Temerrüt Göstergelerinde Dikkat Çeken İyileşme
Reel sektörün güçlü finansal tamponlarla girmesi, temerrüt göstergelerine de yansıdı. Karşılıksız çek oranının parasal sıkılaşmanın ilk aylarında yükselse de tarihsel ortalamasının oldukça altında kalmaya devam ettiği belirtiliyor. 2024 ağustos ayından sonra ise karşılıksız çek oranının biraz daha gerilediği ifade ediliyor.
Ayrıca firmaların takipteki kredilerinin toplam ticari kredilere oranı, 2023 sonunda en düşük seviyelerine kadar gerilemiş durumda. Son dönemde sınırlı bir artış gösterse de bu oran hâlâ tarihsel ortalamanın oldukça altında seyrediyor. Tüm bu veriler, sıkılaşma döneminde reel sektörün temerrüt riskinde belirgin bir artış yaşamadığını ortaya koyuyor.
Varlık Satışında Firmalar mı Yoksa Gerçek Kişiler mi Önde?
Merkez Bankası analizinde, temerrüt riskini azaltmak için firmaların varlık satışına yönelip yönelmediğini anlamak amacıyla konut satışlarına odaklanıldı. Özellikle üretim faaliyetlerinde kullanılmayan, ticari alacaklara karşılık edinilen veya yatırım amaçlı satın alınmış konutların elden çıkarılmasının makul bir seçenek olduğu ifade ediliyor.
Ayrıca inşaat firmalarının, temerrüt riskini bertaraf etmek için ellerindeki konut stokunu hızlı şekilde satmaya yönelebileceği hatırlatılıyor.
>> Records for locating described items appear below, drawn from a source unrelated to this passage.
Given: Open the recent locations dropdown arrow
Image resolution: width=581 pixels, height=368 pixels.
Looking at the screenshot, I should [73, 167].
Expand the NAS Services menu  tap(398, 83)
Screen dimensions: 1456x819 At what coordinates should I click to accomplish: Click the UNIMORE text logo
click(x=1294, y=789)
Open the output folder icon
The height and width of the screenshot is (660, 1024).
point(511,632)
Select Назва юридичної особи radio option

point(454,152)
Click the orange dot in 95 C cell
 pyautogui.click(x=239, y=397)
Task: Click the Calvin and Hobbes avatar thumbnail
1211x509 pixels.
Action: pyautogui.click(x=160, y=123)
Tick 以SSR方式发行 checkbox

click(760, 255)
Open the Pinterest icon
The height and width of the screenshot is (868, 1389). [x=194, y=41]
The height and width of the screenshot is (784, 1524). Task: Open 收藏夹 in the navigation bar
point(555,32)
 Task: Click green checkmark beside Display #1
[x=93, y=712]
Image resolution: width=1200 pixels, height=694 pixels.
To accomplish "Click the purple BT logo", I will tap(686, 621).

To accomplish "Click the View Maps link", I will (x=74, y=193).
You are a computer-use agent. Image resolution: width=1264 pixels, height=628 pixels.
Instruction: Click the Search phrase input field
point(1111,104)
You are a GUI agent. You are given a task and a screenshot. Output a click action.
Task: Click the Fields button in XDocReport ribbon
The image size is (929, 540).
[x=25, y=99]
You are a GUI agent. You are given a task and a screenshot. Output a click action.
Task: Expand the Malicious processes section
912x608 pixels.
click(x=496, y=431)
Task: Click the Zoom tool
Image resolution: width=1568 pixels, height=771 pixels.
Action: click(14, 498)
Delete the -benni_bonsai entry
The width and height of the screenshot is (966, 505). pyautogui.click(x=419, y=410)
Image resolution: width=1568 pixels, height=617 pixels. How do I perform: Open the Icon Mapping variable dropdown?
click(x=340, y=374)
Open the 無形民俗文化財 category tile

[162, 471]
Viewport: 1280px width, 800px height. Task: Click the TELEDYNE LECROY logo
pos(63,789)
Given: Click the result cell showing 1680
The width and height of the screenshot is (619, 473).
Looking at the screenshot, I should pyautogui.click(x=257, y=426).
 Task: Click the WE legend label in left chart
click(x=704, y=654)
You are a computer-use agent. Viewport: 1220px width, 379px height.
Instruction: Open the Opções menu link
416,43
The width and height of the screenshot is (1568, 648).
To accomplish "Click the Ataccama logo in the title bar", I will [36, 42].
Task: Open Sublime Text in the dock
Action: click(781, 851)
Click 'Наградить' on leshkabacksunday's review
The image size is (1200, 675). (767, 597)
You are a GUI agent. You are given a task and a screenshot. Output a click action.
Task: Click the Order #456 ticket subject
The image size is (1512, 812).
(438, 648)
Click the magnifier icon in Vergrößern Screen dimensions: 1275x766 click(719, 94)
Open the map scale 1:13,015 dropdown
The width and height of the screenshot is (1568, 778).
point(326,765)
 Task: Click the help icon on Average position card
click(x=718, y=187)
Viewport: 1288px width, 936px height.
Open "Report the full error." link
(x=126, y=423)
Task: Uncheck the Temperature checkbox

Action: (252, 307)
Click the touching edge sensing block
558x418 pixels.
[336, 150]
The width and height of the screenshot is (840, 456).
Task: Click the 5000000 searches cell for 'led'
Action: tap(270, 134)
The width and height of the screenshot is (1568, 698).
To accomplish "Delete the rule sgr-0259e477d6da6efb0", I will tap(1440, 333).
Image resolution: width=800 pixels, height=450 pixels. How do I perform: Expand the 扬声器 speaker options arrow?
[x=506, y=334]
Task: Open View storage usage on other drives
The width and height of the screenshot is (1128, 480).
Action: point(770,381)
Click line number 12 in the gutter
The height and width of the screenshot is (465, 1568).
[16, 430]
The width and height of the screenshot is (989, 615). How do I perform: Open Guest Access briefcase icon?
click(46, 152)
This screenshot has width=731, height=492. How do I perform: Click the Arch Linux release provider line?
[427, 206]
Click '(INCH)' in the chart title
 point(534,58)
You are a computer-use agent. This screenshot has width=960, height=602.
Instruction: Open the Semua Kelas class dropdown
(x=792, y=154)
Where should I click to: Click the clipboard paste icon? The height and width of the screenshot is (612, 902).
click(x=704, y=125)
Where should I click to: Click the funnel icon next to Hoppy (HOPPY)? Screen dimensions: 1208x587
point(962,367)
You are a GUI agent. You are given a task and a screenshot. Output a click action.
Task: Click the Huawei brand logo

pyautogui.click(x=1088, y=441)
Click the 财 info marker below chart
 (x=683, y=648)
Bu nedenle parasal sıkılaşma dönemlerinde firmaların konut satışlarının gerçek kişilere göre daha fazla artabileceği öngörülüyor.
Ancak tapu verilerine göre, 2018 öncesinde yüzde 20 civarında seyreden tüzel kişilerin konut satışlarındaki payı, 2019 yılında yüzde 24,3’e kadar yükselmişti. Sonrasında ise yüzde 20’nin altına gerileyen bu oranın son sıkılaşma döneminde artmadığına dikkat çekiliyor. Hatta 2025 nisan ayında bu payın yüzde 15,6 seviyesine kadar düştüğü belirtiliyor.
Firmalar Satışa Yönelmedi mi?
Son veriler, toplam konut satışlarında kaydedilen artışın büyük ölçüde gerçek kişiler tarafından gerçekleştirildiğini ortaya koyuyor. Bu durum, firmaların temerrütten kaçınmak için konut satışına yönelmediğini düşündürüyor. Son sıkılaşma döneminde reel sektör temerrüt oranlarında kayda değer bir artış yaşanmadığı ve firmaların sıkılaşma öncesindeki güçlü finansal durumlarının bu görünümde etkili olduğu belirtiliyor.
Merkez Bankası, firmaların konut satışlarındaki payının tarihsel ortalamanın altında kalmasının da bu değerlendirmeyi desteklediğini vurguluyor.